Avalere Health assessed the CMS Drug Spending Dashboard to estimate the expenditures associated with drugs already selected for IPAYS 2026 and 2027 and those projected to be selected in later years under both current law and under the proposed EPIC Act. Avalere Health then compared the share of gross Medicare spending that could be impacted by negotiations under current law with the share of gross spending that would be impacted if small molecules become ineligible for selection at 7 years following initial approval.
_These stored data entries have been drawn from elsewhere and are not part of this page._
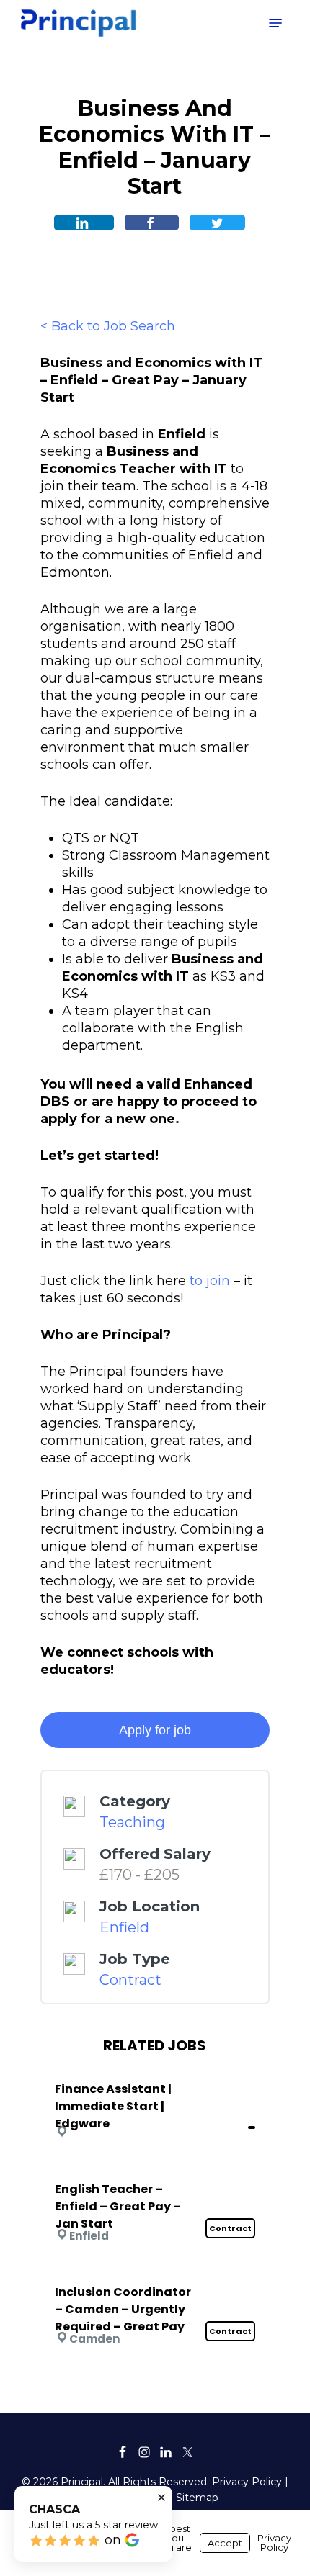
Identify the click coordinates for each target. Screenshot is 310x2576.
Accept (225, 2543)
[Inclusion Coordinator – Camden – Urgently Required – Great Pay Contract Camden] (154, 2273)
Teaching (132, 1822)
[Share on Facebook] (152, 222)
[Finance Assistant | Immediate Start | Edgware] (154, 2070)
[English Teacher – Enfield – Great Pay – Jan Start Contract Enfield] (154, 2170)
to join (210, 1281)
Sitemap (197, 2497)
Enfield (124, 1927)
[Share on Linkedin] (84, 222)
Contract (130, 1980)
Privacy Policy (247, 2481)
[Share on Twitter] (217, 222)
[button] (275, 23)
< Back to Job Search (107, 326)
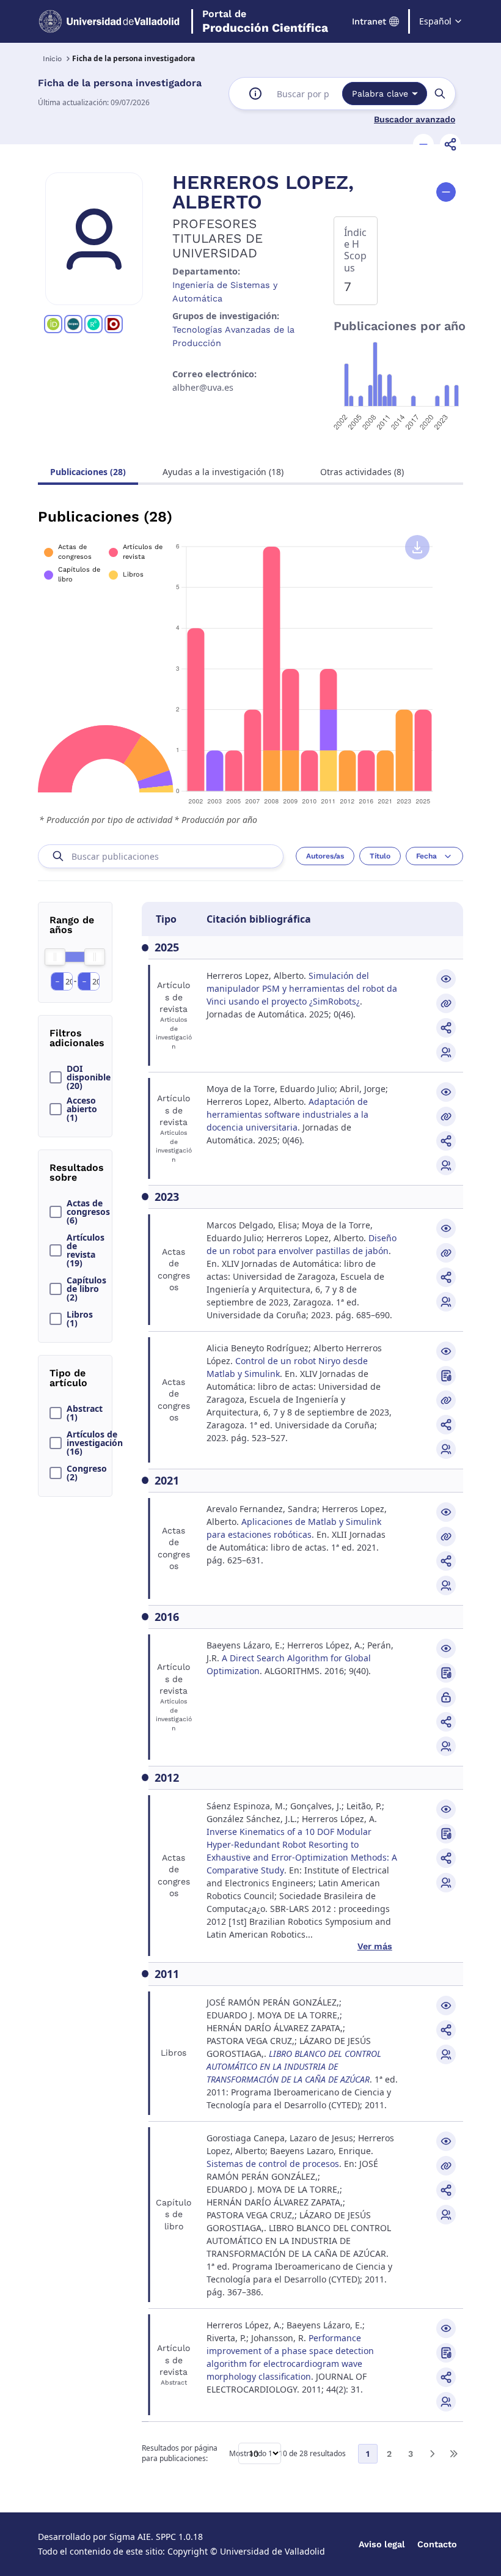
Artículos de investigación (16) (92, 1443)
Based on 2022 spending, the analysis found negligeable difference in share of Medicare spending, mainly because if some drugs get a longer timeline before selection, they will be replaced by other products from the list of highest spending drugs in Medicare (Table 1).

Table 1. Percentage of Total 2022 Medicare Gross Drug Expenditures Associated with Drugs Selected/Projected* for Selection, by IPAY** and Policy Scenario, in Relation to Total “Negotiation Eligible” Expenditures for Products with >$200M in Gross Medicare Spending, 2026–2034

*Based on Avalere Health policy modeling ** Spending includes both newly selected drugs and previously selected drugs subject to MFP in subsequent years

Overall, delaying eligibility for small-molecule drugs to be selected for negotiation may reduce the potential for savings as drugs with higher expenditures will need to be selected later. However, other small-molecule or biologic drugs with high expenditures will be selected in their place, which largely maintains the eligibility pool for negotiation. As a result, aligning small molecule eligibility timelines with biologics may support innovation in small molecule drug research without a substantial reduction in the overall savings for the Medicare program.

Part D Plan Impact

Medicare drug price negotiation also has implications for plan coverage and patient access. Specifically, Medicare Part D plans are required to cover all selected drugs, including all dosage forms and strengths. CMS plans to review Part D plan formularies for greater restrictions being placed on selected drugs compared to similar, non-selected drugs, which plans must then justify.

Broadly, Part D plans will have to consider MFPs of selected drugs when conducting formulary negotiations with both manufacturers of selected drugs and manufacturers of competitor drugs. Depending on resulting MFPs, plan economics could be negatively impacted if CMS did not generate significant savings relative to what could be negotiated in the market. Yet Part D plans are required to cover negotiated drugs even if a generic is imminent. Delaying negotiation for a subset of small molecule drugs could therefore restore plans’ ability to use generic entry to drive significant savings.

What’s Next

As policymakers weigh the full implications of the EPIC Act and other reforms, considering the impact on the generic drug market must remain a priority. With expertise in policy, evidence strategy, and market access, Avalere Health’s multidisciplinary team can help manufacturers and payers understand the nuance and complexities of interactions between IRA drug pricing provisions and proposed and final policies. Connect with us to learn more.

Methodology

Avalere Health identified drugs eligible for selection based on a proprietary list that evaluates drugs based on their initial FDA approval date, projected biosimilar and generic entry dates, other factors in line with IRA statute, and CMS guidance. Based on the timelines that CMS established in guidance, if a generic comes to market after an MFP is established, the MFP remains effective for the first initial applicability year. Avalere Health’s estimates are based on 2022 data and the analysis did not project revenue growth for the analyzed therapies.